Freire berpandangan bahwa “Kebudayaan bisu” menciptakan mekanisme sosial-psikologis yang terjadi pada rakyat kecil disebabkan dan dilestarikan oleh struktur penindasan. Penindasan itu meresapi keseluruhan hidup rakyat kecil sampai pada akar-akarnya. Kesadaran dan mental rakyat kecil pun telah diperbudak dan dipalsukan oleh semboyan-semboyan dan ideologi kaum penindas. Rakyat kecil seolah-olah melihat dirinya sendri dengan kaca mata kaum penindas, artinya sesuai dengan cara pengelihatan serta kepentingan-kepentingan golongan elite yang akan condong membenarkan situasi apa adanya (status-quo).

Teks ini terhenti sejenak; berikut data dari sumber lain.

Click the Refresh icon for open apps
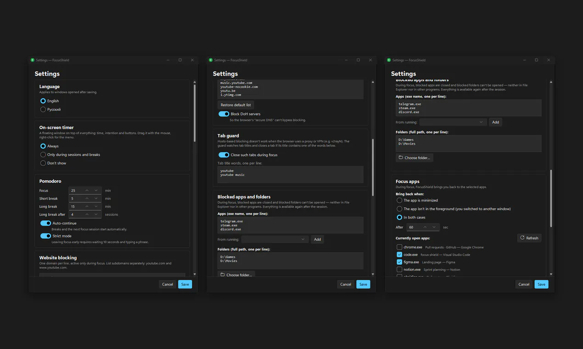 (x=522, y=238)
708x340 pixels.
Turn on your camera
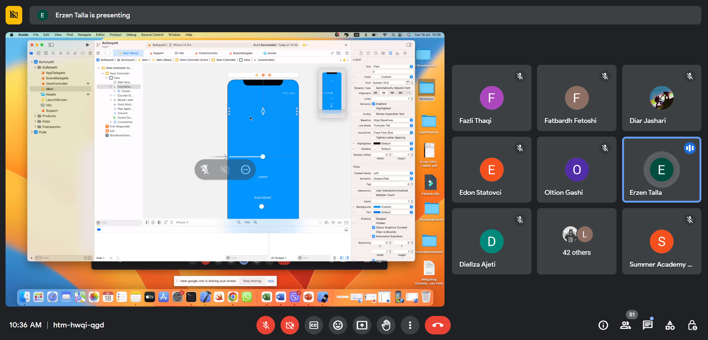290,325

Sebagai legitimasi, misalnya, orang kecil dicap sebagai tradisional, terbelakang dan bodoh, sebagaimana tadi sudah disinggung, sedangkan kekayaan orang gede didalihkan sebagai imbalan prestasi mereka. Dengan demikian, rakyat tertindas tidak sanggup lagi untuk menyadari keadaanya yang sebenarnya dan oleh sebab itu juga tidak dapat mengubahnya (Muller, 1980).

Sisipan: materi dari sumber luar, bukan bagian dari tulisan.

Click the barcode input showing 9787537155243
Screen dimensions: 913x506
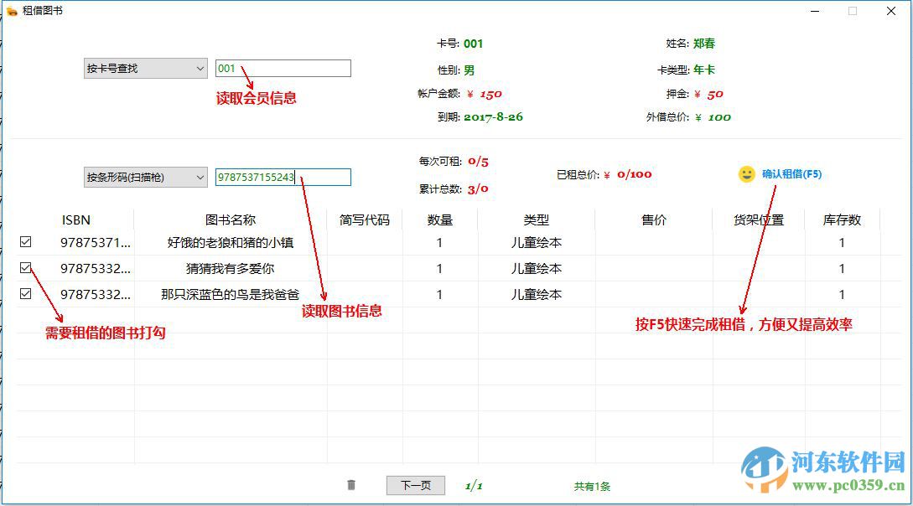coord(283,177)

PERISTIWA PERGOLAKAN PENDIDIKAN

      Peristiwa pergolakan pendidikan pernah terjadi di negara Australia, Inggris, Belanda, dan yang cukup besar adalah Chile. Pada tanggal 21 Agustus 2014, puluhan ribu pelajar dan buruh di kota Santiago turun ke jalan untuk menuntut free education. Para pelajar dan buruh berhasil memperjuangkan biaya kuliah gratis pada tahun 2016. Sejarah peristiwa besar yang lebih lama adalah gerakan Mei 1968 di Perancis. Aksi menduduki kampus diprakarsai oleh pelajar dan diikuti mogok buruh. Menurut Jean Couteau, peristiwa tersebut telah berhasil menelanjangi masalah-masalah zaman dan melahirkan sebagian yang cukup besar dari pemikiran-pemikiran modern Perancis. Universitas di Perancis seperti Strasbourg, Nannterre dan Sorbone menjadi otonom pasca Mei 1968. Khususnya dalam ranah pendidikan, gerakan Mei 1968 mewariskan tiga hal, yaitu hubungan dosen-mahasiswa yang lebih baru dan lebih sehat; otonomi lokal dalam ukuran tertentu pada tingkat fakultas dan universitas provinsi; pengikutsertaan mahasiswa secara luas dalam merencakan dan menjalankan studi mereka.
   
Peristiwa reformasi juga terjadi di Indonesia pada gerakan Mei 1998. Gerakan reformasi berhasil menumbangkan kekuasaan Soeharto yang otoriter dan koruptif. Salah satu perubahan yang terjadi dalam pendidikan yaitu universitas menjadi otonom pasca Mei 1998. Gerakan Mei di Perancis dan di Indonesia telah berhasil membebaskan universitas dari cengkraman intervensi otoritarian dan lebih demokratis dalam menentukan segala kebijakan di  kampus. Akan tetapi, melihat kondisi terkini, otonomi kampus di Indonesia dirasa hanya menggantikan posisi pemerintah yatitu sebagai pihak penekan daya kritis dan imanjinasi, dibuktikan dengan banyaknya kasus pemberian surat peringatan kepada mahasiswa dan kasus keputusan rektor men-droup out mahasiswa yang mengkritisi kebijakannya, bahkan yang terkini adalah kasus salah satu dosen UNJ yang menulis kritik berjudul “Wajah Kampus Mulai Bopeng?” dilaporkan ke polisi oleh rektor UNJ beberapa waktu lalu. Hal ini terlihat bagaimana kebebasan berpendapat tidak dapat terjamin di institusi pendidikan setingkat perguruan tinggi.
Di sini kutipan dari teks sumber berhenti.